As the stage is being set for another major conflict in the Middle East, there are some legal issues to consider in lieu of the Congressional gridlock that will inevitably ensue over Obama’s new war proposal. The apparent proposal said to be for ISIS, will be used to polarize the public – while loosening the definitions of war once again…

War resolution & military force

The War Powers Resolution of 1973 has been a source of debate with US leadership since it was passed. The ‘constitutionality’ of the joint Congressional law has been questioned by every US President since its establishment. The main impetus of the ’1973 WPR’ was introduced as a way to check the authority of a president when declaring war, stipulating that Congress give the official declaration for any armed forces combat mission on behalf of the United States. The resolution was meant to strengthen Congress’s ability to participate in the event of a declared war, granting that a US President can only place troops into a hostile situation or situations, “where imminent involvement in hostilities is clearly indicated by the circumstances.”

The 1973 WPR was passed as a reaction to the lack of Congressional oversight after Presidents John Kennedy, Lyndon Johnson and Richard Nixon, had kept US armed forces in Southeast Asia for almost a decade. The Resolution required that President communicate to Congress within 48 hours the placement of US armed forces around the globe. Congress would also have to grant an extension of war after 60 days. The joint resolution passed despite Nixon’s Presidential veto at the time.

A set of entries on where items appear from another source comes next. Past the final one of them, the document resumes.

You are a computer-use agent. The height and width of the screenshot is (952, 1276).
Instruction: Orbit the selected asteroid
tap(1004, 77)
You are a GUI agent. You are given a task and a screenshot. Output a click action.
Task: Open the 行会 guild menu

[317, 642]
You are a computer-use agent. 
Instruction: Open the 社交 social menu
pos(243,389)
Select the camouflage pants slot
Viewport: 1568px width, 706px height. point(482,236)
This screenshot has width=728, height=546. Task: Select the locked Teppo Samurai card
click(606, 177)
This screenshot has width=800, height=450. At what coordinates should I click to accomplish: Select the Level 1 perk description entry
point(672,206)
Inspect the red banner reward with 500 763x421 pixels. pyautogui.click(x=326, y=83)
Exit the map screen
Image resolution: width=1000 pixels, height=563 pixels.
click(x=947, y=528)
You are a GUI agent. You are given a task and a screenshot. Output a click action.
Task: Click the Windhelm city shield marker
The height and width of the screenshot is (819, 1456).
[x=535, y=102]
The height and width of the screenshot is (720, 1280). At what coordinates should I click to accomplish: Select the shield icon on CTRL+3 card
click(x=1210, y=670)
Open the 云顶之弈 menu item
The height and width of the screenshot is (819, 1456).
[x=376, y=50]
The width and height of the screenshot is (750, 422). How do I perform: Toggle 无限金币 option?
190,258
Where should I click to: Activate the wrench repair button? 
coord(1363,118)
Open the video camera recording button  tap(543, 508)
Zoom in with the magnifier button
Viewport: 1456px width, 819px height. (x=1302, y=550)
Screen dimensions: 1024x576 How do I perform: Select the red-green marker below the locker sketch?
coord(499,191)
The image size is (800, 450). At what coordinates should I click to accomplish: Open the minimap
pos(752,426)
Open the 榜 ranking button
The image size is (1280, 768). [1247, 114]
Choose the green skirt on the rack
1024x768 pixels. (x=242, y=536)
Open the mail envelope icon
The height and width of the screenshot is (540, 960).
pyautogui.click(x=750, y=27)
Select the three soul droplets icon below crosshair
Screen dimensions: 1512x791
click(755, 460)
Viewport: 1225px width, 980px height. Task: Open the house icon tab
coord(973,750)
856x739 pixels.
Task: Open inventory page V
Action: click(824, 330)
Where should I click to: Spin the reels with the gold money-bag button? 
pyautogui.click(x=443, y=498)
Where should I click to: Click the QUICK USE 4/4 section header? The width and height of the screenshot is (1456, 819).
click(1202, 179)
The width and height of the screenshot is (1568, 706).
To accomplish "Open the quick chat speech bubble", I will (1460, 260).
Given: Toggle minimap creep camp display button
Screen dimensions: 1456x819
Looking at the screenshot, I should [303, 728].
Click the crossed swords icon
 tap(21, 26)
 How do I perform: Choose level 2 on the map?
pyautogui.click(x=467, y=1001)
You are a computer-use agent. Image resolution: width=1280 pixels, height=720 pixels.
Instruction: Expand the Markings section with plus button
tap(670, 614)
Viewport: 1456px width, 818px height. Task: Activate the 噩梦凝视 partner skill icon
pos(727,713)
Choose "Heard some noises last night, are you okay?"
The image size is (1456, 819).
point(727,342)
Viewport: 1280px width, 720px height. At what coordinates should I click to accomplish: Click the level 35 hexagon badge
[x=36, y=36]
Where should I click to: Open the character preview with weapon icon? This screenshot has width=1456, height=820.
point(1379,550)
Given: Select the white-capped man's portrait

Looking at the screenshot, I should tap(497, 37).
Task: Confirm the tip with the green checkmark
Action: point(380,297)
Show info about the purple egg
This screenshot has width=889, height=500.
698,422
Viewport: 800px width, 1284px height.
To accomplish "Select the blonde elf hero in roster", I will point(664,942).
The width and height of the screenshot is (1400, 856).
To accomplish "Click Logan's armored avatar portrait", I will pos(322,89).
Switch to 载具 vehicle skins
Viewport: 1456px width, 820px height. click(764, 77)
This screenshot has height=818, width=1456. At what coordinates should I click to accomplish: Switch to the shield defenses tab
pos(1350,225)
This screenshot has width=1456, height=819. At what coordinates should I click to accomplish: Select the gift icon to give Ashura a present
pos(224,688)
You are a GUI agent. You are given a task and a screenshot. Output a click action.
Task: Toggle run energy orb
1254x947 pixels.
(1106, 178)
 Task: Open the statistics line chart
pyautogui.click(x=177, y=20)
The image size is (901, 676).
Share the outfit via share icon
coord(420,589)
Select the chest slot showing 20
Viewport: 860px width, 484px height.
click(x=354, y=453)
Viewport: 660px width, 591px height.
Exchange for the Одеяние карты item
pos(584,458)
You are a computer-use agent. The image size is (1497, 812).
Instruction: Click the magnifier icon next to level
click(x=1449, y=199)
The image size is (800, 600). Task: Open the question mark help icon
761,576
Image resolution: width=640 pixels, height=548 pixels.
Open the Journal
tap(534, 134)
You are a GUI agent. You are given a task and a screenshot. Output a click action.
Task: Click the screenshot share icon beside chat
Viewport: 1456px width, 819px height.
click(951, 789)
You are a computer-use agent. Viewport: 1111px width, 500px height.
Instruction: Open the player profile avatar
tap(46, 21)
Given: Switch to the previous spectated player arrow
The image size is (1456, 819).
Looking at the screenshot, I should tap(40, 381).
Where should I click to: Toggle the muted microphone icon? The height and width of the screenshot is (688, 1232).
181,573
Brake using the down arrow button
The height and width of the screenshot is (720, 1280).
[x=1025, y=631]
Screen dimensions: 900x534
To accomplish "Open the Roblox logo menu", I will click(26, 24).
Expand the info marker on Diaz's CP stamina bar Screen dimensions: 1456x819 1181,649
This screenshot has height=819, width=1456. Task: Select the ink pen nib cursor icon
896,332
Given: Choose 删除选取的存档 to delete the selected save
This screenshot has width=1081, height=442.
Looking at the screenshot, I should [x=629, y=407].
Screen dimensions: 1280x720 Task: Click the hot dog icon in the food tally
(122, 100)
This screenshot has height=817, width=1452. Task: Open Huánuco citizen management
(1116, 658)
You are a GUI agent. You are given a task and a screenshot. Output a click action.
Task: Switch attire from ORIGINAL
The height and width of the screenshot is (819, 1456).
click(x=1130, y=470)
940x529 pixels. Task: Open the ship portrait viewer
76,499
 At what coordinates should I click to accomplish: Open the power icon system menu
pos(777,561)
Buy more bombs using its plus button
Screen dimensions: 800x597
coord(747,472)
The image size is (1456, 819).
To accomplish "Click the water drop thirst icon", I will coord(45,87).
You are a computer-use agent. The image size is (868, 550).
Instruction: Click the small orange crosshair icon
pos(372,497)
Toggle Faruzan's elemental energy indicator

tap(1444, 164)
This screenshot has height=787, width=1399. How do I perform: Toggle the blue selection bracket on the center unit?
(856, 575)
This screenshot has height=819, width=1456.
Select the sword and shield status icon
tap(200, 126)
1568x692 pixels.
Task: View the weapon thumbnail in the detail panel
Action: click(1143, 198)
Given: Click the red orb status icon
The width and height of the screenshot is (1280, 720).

Presidents have over and over used armed combat without a formal declaration from Congress as with Bill Clinton‘s bombing campaigns in Bosnia and Kosovo and troops to Haiti, Barack Obama‘s NATO backed intervention in Libya, George W. Bush‘s Iraq and Afghanistan campaign, Ronald Reagan invaded Grenada, George H.W. Bush invaded Panama.

In fact, the have only been five official declarations of war for both World War I and II, the Spanish-American War, the Mexican-American war and the war of 1812. Scholars have suggested that US Presidents have used military force outside the US between 100-200 times without declaration.

The constitutionality of the two most modern war authorizations have been debated over the past 14 years since 9/11. Both the 2001 and 2002 Authorization for Use of Military Force (AUMF) have been cited during the 2003 invasion of Iraq and used for justification in the 13 year campaign in Afghanistan. While US reports could attach language from the 2001 AUMF to Afghanistan via the al -Qaeda networks said to be in the area, it was a deliberate distortion as to how the mujahedeen fighters became al-Qaeda in the first place, as we have long known foreign policy makers in Washington engaged in arming and training rebel forces in Afghanistan in the late 80′s.

The 2002 AUMF which was passed by the 107th Congress, was based on misleading and doctored intelligence reports which led to what many believe was a completely unjustified invasion of Iraq in 2003.

The deceptive intelligence fraudulently outlined that Iraq had been harboring Weapons of Mass Destruction, this of course turned out to not be true as the CIA and others were caught fabricating the story. The very nature of the 2002 AUMF, prompted many to question its validity, since its specific language to allow military force was proven to be false.

In February of 2003, US diplomat John Brady Kiesling, resigned, due to the “distortion of intelligence” and “systematic manipulation of American opinion.” This prompted a wave of criticism over the invasion and the so-called intelligence reports used to justify the AUMF and the invasion of Iraq in 2003.